We

Myalgic Encephalomyelitis (ME) patients and all those who recognize the severity and nature of this biomedical disease

establish that:

That the Dutch Health Council Committee composition is incompatible with the state of the scientific knowledge, of which the Dutch Health Council is aware (WHO recognition ME 1969, ICD G93.3, the Institute of Medicine refers to a chronic, complex, multisystem disease with symptoms that can be explained by objectifiable physical abnormalities as described in thousands of scientific publications),

• nor does it fit the advisory report assignment given by Parliament (an advisory report about ME),

• ME is not MUPS! The Dutch Health Council should select the best available expertise, relevant to this disease, but fails to do so

and request

To adjust the composition of the Dutch Health Council Committee.
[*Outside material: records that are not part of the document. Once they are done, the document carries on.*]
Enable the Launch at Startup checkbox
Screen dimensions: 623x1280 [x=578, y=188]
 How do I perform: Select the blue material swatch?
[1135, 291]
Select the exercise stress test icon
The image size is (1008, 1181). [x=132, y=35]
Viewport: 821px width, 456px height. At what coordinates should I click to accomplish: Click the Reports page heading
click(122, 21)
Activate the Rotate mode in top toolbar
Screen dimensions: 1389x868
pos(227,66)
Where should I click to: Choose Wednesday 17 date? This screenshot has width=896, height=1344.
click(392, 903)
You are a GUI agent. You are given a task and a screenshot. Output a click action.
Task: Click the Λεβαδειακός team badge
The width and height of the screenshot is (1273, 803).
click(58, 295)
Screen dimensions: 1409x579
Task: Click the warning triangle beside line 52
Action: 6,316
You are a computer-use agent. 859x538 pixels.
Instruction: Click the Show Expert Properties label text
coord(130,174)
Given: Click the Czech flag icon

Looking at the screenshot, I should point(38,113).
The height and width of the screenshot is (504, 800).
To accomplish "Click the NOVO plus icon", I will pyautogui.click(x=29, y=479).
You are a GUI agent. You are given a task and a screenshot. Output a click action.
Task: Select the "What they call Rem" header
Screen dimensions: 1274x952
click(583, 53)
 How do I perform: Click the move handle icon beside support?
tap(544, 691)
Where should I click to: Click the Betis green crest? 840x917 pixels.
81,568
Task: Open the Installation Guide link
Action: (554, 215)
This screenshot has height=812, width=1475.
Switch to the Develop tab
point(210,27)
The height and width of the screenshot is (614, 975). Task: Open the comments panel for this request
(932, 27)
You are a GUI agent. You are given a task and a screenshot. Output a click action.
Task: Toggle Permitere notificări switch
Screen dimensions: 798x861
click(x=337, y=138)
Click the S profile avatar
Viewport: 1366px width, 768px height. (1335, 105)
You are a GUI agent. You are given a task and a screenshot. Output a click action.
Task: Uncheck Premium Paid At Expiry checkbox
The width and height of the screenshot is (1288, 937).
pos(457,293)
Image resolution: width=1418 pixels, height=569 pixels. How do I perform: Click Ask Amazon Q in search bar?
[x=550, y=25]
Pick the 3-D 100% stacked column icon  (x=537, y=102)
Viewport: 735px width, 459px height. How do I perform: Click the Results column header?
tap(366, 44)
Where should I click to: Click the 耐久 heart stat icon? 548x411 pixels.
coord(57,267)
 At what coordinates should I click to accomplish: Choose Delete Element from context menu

Input of patients should be taken as the guiding principle. After all, the Citizen’s Initiative “Recognize ME” was the direct reason for the advisory report assignment. They together with the patient organizations have submitted, at the request of the Dutch Health Council, names of (international) ME experts, who are willing to participate (none of them from the MUPS/Mental Health Care field!). The fact that the Dutch Health Council nonetheless prefers irrelevant MUPS and Mental Health Care professionals, that were not suggested to them, over international ME expertise, is unacceptable. The Dutch Health Council must adhere to its advisory report assignment!